• What to produce
Print exactly, and only, the lines from the one containing "Instruction: Click the" through the last line of the records below, both included; leave out the pictures.

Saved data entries

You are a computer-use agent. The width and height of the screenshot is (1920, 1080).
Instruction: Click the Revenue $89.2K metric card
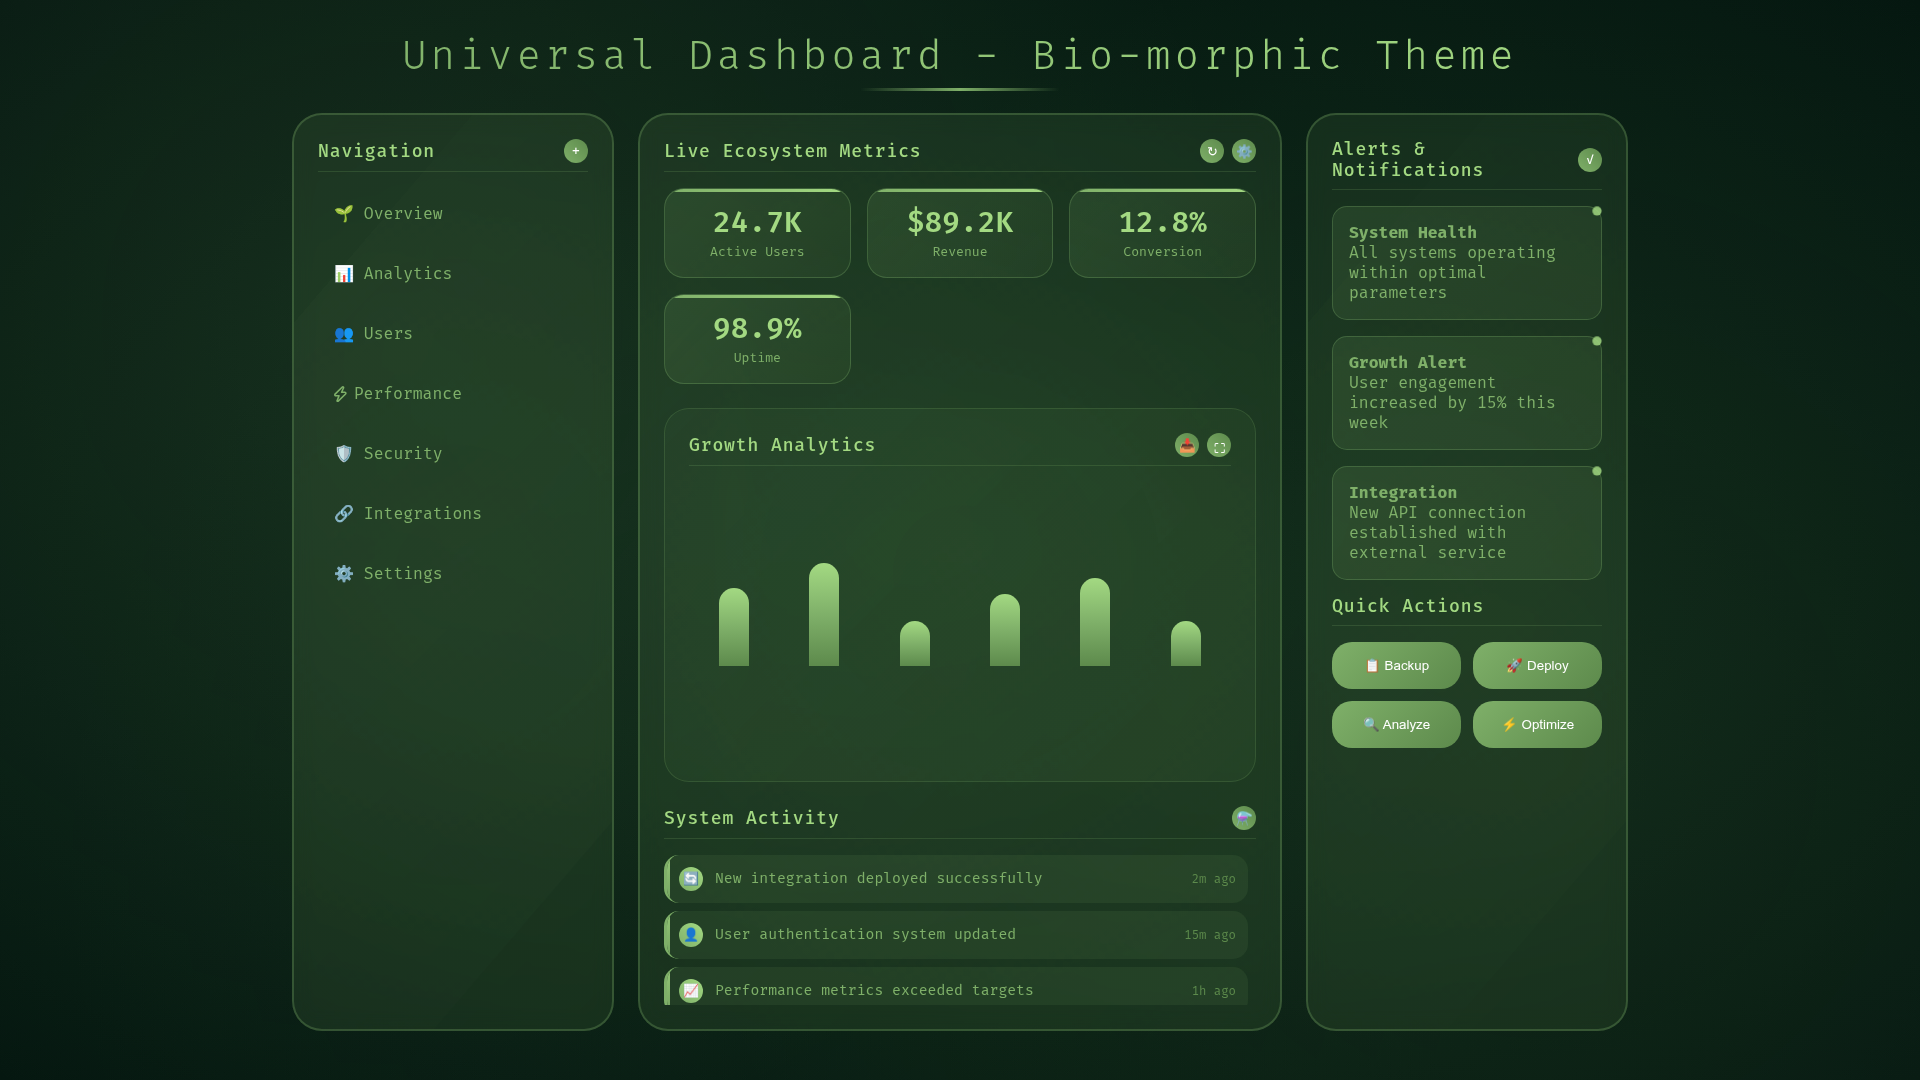coord(959,233)
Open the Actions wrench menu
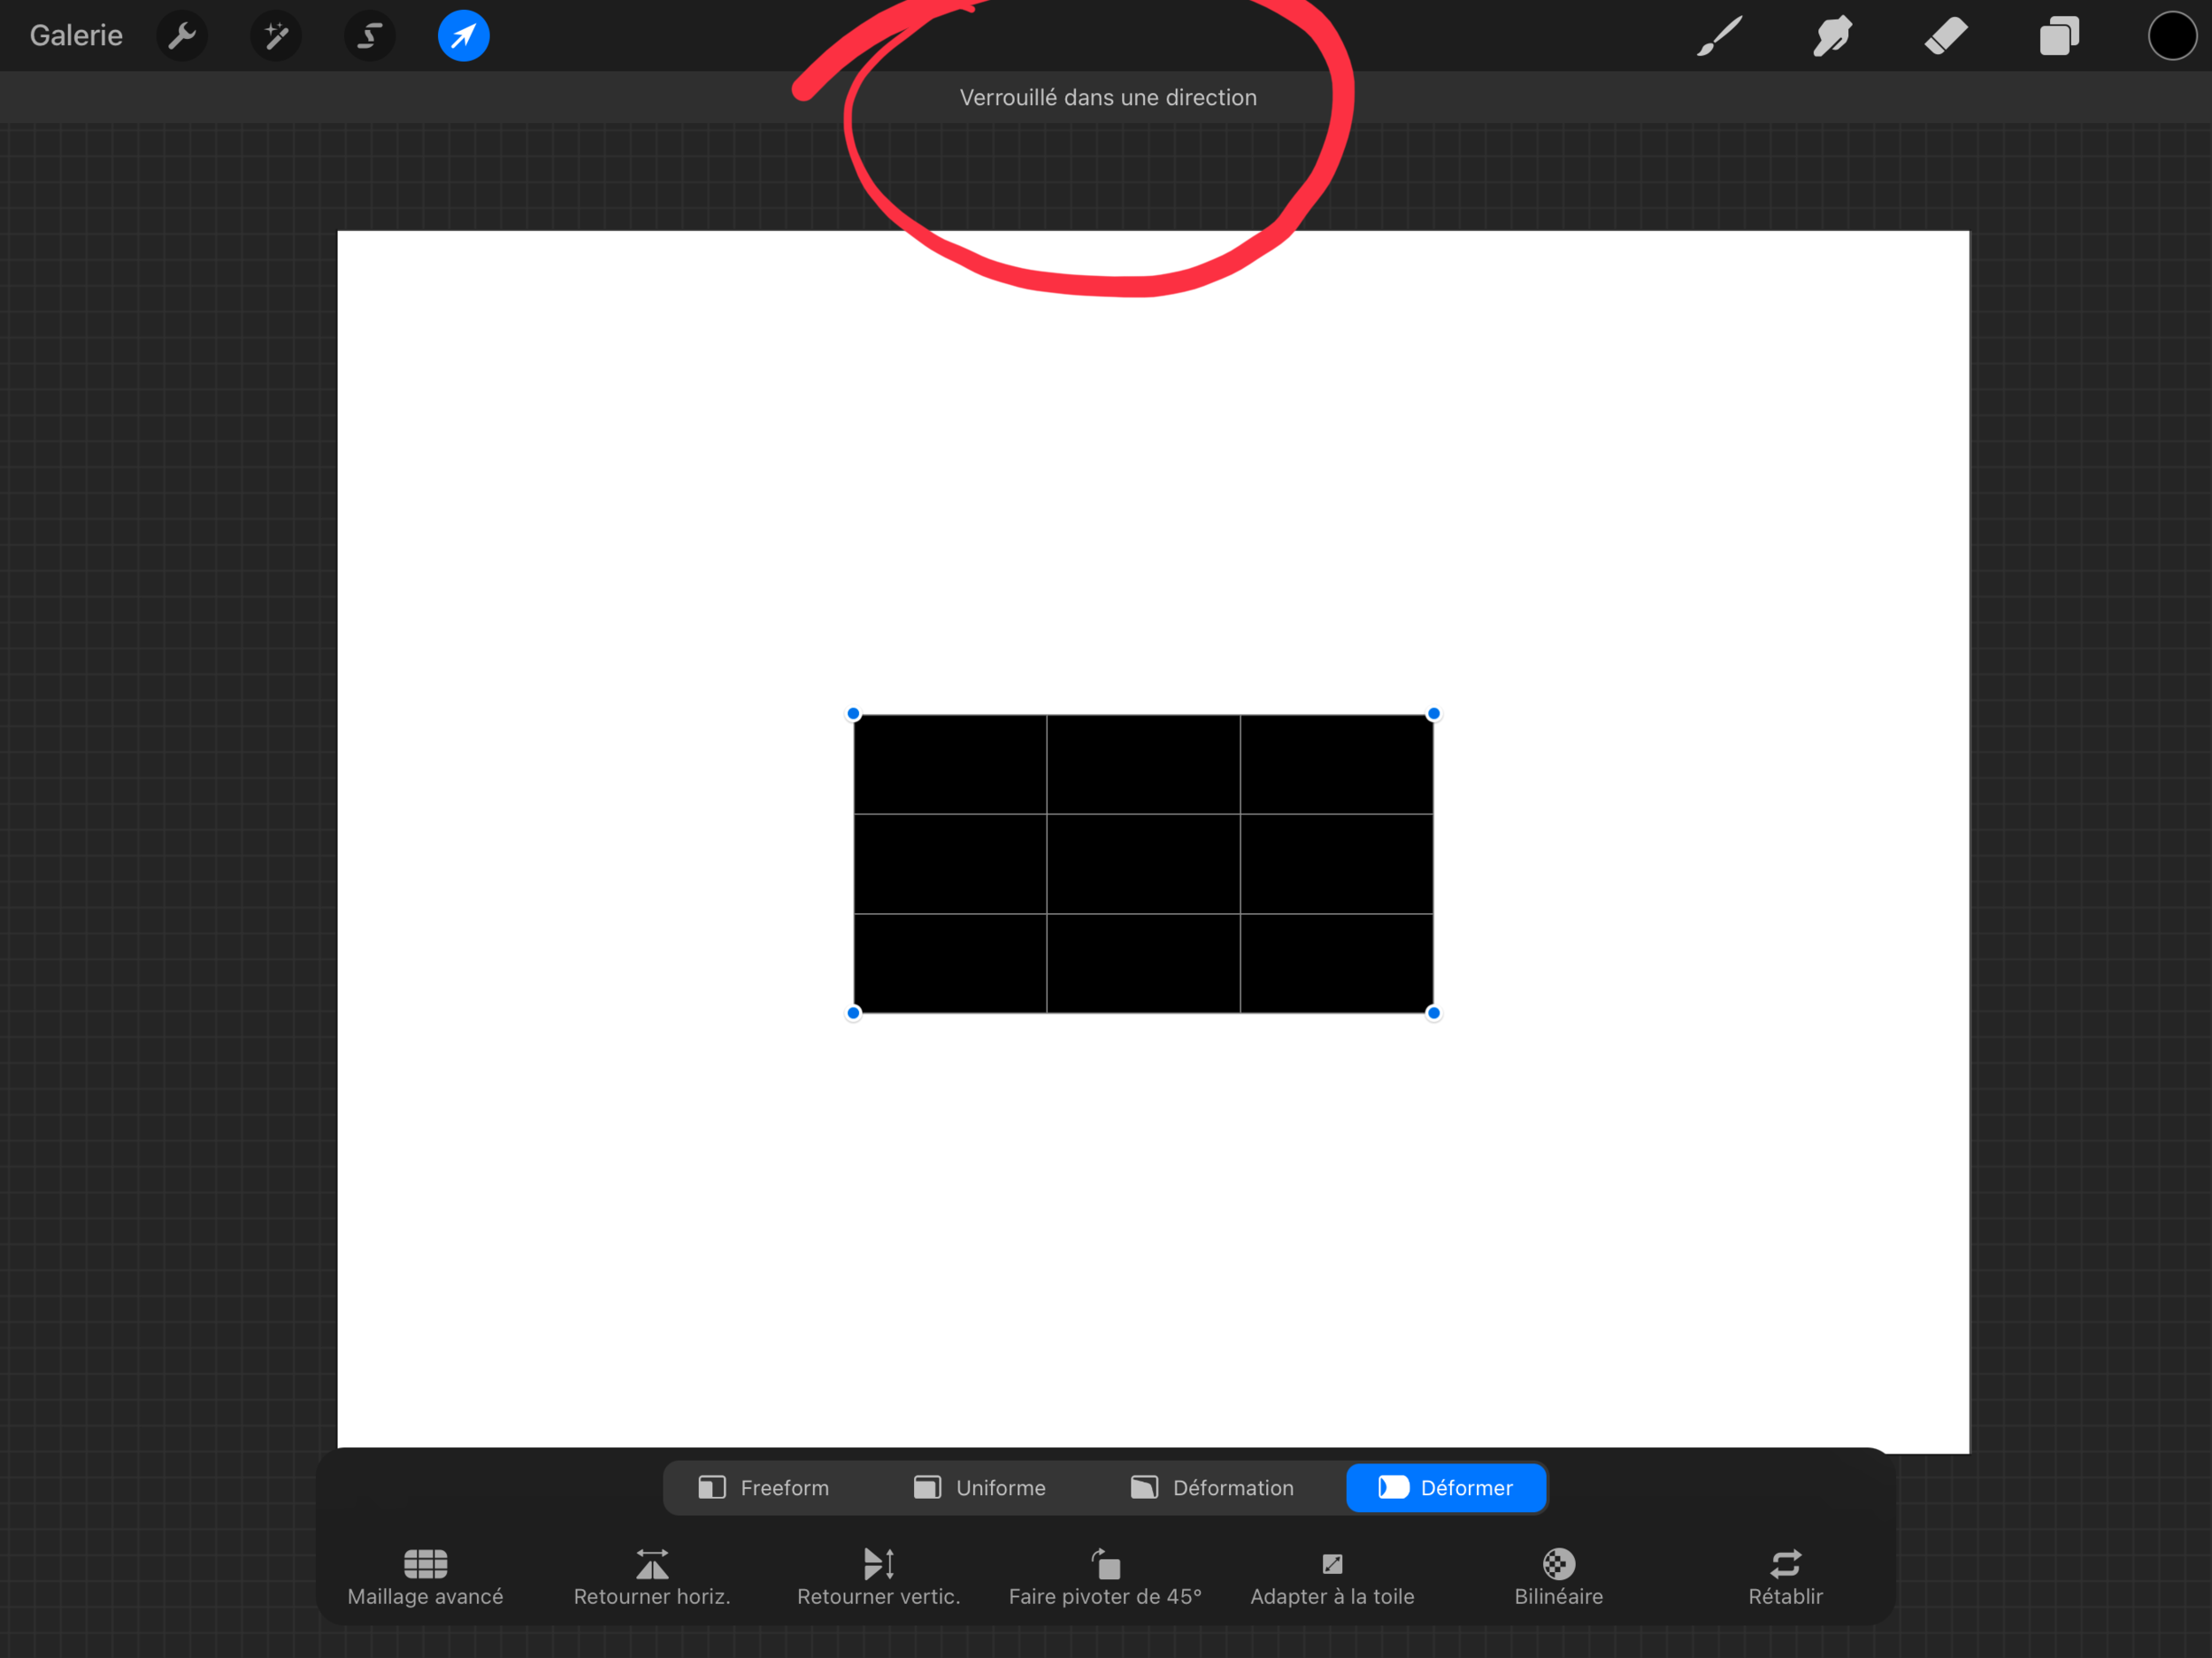 point(182,36)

• Answer to this task
Instruction: Click the Revenue $89.2K metric card
coord(959,233)
Open the Actions wrench menu
 point(182,36)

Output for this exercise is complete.